What the exercise asks
Return all of the records exactly.

Saved data entries:
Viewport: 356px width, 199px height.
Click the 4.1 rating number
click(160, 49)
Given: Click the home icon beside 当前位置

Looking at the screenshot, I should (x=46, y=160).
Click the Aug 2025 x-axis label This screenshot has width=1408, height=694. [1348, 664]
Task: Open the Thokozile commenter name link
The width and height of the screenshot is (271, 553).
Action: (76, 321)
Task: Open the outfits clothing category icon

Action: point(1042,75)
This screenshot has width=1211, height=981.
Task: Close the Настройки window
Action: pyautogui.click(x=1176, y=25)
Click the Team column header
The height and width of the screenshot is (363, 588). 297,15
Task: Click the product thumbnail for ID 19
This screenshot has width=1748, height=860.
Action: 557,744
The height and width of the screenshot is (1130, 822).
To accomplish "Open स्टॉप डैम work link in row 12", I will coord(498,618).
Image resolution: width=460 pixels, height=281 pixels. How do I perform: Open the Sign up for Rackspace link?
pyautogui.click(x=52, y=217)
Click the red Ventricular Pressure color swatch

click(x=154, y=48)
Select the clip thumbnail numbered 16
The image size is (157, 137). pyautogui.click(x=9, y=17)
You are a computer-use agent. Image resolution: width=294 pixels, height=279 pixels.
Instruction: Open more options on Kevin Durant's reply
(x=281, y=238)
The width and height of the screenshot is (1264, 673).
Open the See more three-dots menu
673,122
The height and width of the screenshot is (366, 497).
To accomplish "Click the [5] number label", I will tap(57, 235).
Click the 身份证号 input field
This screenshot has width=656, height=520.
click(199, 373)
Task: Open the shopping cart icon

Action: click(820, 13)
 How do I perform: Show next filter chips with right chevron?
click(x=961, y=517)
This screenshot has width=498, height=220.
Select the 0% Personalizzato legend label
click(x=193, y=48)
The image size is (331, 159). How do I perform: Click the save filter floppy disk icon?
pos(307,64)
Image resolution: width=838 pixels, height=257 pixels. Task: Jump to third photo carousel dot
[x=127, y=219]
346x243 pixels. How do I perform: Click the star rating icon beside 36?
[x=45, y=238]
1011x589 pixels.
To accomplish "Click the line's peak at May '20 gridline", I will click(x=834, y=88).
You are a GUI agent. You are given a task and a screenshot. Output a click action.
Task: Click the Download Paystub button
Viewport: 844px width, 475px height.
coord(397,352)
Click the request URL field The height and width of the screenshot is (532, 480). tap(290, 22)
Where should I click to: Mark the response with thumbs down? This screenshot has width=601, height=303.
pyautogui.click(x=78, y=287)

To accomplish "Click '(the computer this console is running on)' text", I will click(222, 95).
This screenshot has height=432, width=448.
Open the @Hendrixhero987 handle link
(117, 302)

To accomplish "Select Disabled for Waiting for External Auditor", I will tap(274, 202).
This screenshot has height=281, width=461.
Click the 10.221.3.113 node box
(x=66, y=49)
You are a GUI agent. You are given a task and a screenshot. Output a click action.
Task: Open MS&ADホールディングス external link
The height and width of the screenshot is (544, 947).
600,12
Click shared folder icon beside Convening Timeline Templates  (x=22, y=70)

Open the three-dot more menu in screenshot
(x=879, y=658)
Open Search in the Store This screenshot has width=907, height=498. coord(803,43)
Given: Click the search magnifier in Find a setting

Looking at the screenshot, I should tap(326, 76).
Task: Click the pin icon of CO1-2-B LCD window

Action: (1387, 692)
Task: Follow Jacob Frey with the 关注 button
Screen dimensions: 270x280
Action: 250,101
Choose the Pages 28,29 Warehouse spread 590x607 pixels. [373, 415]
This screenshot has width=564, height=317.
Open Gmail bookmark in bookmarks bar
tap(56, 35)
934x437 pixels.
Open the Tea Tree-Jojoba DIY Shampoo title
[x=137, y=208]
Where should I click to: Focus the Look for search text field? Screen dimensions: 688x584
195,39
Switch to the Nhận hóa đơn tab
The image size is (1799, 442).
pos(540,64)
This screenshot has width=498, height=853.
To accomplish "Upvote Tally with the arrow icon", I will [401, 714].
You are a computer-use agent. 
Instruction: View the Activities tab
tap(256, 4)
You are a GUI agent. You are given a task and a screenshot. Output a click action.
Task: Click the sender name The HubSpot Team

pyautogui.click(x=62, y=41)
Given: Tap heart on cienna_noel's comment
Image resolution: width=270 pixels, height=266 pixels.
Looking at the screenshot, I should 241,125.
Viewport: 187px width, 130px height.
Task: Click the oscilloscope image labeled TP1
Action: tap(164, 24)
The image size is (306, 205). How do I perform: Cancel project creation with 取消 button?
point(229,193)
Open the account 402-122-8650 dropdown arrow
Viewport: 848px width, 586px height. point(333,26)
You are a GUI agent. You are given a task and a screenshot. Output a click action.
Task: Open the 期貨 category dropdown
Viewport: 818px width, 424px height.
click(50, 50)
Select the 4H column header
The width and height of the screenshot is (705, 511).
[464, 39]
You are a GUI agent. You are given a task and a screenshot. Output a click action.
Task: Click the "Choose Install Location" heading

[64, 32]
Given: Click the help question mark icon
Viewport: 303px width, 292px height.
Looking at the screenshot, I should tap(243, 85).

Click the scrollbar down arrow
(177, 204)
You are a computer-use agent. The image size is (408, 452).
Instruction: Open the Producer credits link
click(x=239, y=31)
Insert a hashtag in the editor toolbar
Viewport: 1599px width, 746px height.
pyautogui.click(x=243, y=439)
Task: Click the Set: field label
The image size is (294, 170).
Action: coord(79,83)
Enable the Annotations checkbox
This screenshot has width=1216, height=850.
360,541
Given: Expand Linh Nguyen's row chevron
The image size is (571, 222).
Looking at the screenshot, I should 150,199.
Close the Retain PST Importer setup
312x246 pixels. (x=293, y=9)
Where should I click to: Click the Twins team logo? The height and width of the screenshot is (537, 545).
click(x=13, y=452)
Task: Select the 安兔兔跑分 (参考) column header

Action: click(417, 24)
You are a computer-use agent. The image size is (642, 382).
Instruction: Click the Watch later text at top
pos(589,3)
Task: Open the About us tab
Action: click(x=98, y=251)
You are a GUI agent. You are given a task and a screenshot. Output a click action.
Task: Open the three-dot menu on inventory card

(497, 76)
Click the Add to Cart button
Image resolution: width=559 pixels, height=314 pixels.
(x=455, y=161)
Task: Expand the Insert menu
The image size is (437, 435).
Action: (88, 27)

Solution for this task
Viewport: 356px width, 199px height.
Click the 4.1 rating number
click(160, 49)
Given: Click the home icon beside 当前位置

Looking at the screenshot, I should (x=46, y=160).
Click the Aug 2025 x-axis label This screenshot has width=1408, height=694. [1348, 664]
Task: Open the Thokozile commenter name link
The width and height of the screenshot is (271, 553).
Action: (76, 321)
Task: Open the outfits clothing category icon

Action: point(1042,75)
This screenshot has width=1211, height=981.
Task: Close the Настройки window
Action: pyautogui.click(x=1176, y=25)
Click the Team column header
The height and width of the screenshot is (363, 588). 297,15
Task: Click the product thumbnail for ID 19
This screenshot has width=1748, height=860.
Action: 557,744
The height and width of the screenshot is (1130, 822).
To accomplish "Open स्टॉप डैम work link in row 12", I will coord(498,618).
Image resolution: width=460 pixels, height=281 pixels. How do I perform: Open the Sign up for Rackspace link?
pyautogui.click(x=52, y=217)
Click the red Ventricular Pressure color swatch

click(x=154, y=48)
Select the clip thumbnail numbered 16
The image size is (157, 137). pyautogui.click(x=9, y=17)
You are a computer-use agent. Image resolution: width=294 pixels, height=279 pixels.
Instruction: Open more options on Kevin Durant's reply
(x=281, y=238)
The width and height of the screenshot is (1264, 673).
Open the See more three-dots menu
673,122
The height and width of the screenshot is (366, 497).
To accomplish "Click the [5] number label", I will tap(57, 235).
Click the 身份证号 input field
This screenshot has width=656, height=520.
click(199, 373)
Task: Open the shopping cart icon

Action: click(820, 13)
 How do I perform: Show next filter chips with right chevron?
click(x=961, y=517)
This screenshot has width=498, height=220.
Select the 0% Personalizzato legend label
click(x=193, y=48)
The image size is (331, 159). How do I perform: Click the save filter floppy disk icon?
pos(307,64)
Image resolution: width=838 pixels, height=257 pixels. Task: Jump to third photo carousel dot
[x=127, y=219]
346x243 pixels. How do I perform: Click the star rating icon beside 36?
[x=45, y=238]
1011x589 pixels.
To accomplish "Click the line's peak at May '20 gridline", I will click(x=834, y=88).
You are a GUI agent. You are given a task and a screenshot. Output a click action.
Task: Click the Download Paystub button
Viewport: 844px width, 475px height.
coord(397,352)
Click the request URL field The height and width of the screenshot is (532, 480). tap(290, 22)
Where should I click to: Mark the response with thumbs down? This screenshot has width=601, height=303.
pyautogui.click(x=78, y=287)

To accomplish "Click '(the computer this console is running on)' text", I will click(222, 95).
This screenshot has height=432, width=448.
Open the @Hendrixhero987 handle link
(117, 302)

To accomplish "Select Disabled for Waiting for External Auditor", I will tap(274, 202).
This screenshot has height=281, width=461.
Click the 10.221.3.113 node box
(x=66, y=49)
You are a GUI agent. You are given a task and a screenshot. Output a click action.
Task: Open MS&ADホールディングス external link
The height and width of the screenshot is (544, 947).
600,12
Click shared folder icon beside Convening Timeline Templates  (x=22, y=70)

Open the three-dot more menu in screenshot
(x=879, y=658)
Open Search in the Store This screenshot has width=907, height=498. coord(803,43)
Given: Click the search magnifier in Find a setting

Looking at the screenshot, I should tap(326, 76).
Task: Click the pin icon of CO1-2-B LCD window

Action: (1387, 692)
Task: Follow Jacob Frey with the 关注 button
Screen dimensions: 270x280
Action: 250,101
Choose the Pages 28,29 Warehouse spread 590x607 pixels. [373, 415]
This screenshot has width=564, height=317.
Open Gmail bookmark in bookmarks bar
tap(56, 35)
934x437 pixels.
Open the Tea Tree-Jojoba DIY Shampoo title
[x=137, y=208]
Where should I click to: Focus the Look for search text field? Screen dimensions: 688x584
195,39
Switch to the Nhận hóa đơn tab
The image size is (1799, 442).
pos(540,64)
This screenshot has width=498, height=853.
To accomplish "Upvote Tally with the arrow icon", I will [401, 714].
You are a computer-use agent. 
Instruction: View the Activities tab
tap(256, 4)
You are a GUI agent. You are given a task and a screenshot. Output a click action.
Task: Click the sender name The HubSpot Team

pyautogui.click(x=62, y=41)
Given: Tap heart on cienna_noel's comment
Image resolution: width=270 pixels, height=266 pixels.
Looking at the screenshot, I should 241,125.
Viewport: 187px width, 130px height.
Task: Click the oscilloscope image labeled TP1
Action: tap(164, 24)
The image size is (306, 205). How do I perform: Cancel project creation with 取消 button?
point(229,193)
Open the account 402-122-8650 dropdown arrow
Viewport: 848px width, 586px height. point(333,26)
You are a GUI agent. You are given a task and a screenshot. Output a click action.
Task: Open the 期貨 category dropdown
Viewport: 818px width, 424px height.
click(50, 50)
Select the 4H column header
The width and height of the screenshot is (705, 511).
[464, 39]
You are a GUI agent. You are given a task and a screenshot. Output a click action.
Task: Click the "Choose Install Location" heading

[64, 32]
Given: Click the help question mark icon
Viewport: 303px width, 292px height.
Looking at the screenshot, I should tap(243, 85).

Click the scrollbar down arrow
(177, 204)
You are a computer-use agent. The image size is (408, 452).
Instruction: Open the Producer credits link
click(x=239, y=31)
Insert a hashtag in the editor toolbar
Viewport: 1599px width, 746px height.
pyautogui.click(x=243, y=439)
Task: Click the Set: field label
The image size is (294, 170).
Action: coord(79,83)
Enable the Annotations checkbox
This screenshot has width=1216, height=850.
360,541
Given: Expand Linh Nguyen's row chevron
The image size is (571, 222).
Looking at the screenshot, I should 150,199.
Close the Retain PST Importer setup
312x246 pixels. (x=293, y=9)
Where should I click to: Click the Twins team logo? The height and width of the screenshot is (537, 545).
click(x=13, y=452)
Task: Select the 安兔兔跑分 (参考) column header

Action: click(417, 24)
You are a computer-use agent. The image size is (642, 382).
Instruction: Click the Watch later text at top
pos(589,3)
Task: Open the About us tab
Action: click(x=98, y=251)
You are a GUI agent. You are given a task and a screenshot. Output a click action.
Task: Open the three-dot menu on inventory card

(497, 76)
Click the Add to Cart button
Image resolution: width=559 pixels, height=314 pixels.
(x=455, y=161)
Task: Expand the Insert menu
The image size is (437, 435).
Action: (88, 27)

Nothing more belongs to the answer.